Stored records
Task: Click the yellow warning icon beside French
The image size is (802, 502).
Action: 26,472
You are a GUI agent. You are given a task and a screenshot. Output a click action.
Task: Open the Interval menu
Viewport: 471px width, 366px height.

> Instructions for the task
Please reproduce all of the entries above exactly as they appear.

> Written solution
Task: Click the yellow warning icon beside French
The image size is (802, 502).
Action: 26,472
You are a GUI agent. You are given a task and a screenshot. Output a click action.
Task: Open the Interval menu
Viewport: 471px width, 366px height.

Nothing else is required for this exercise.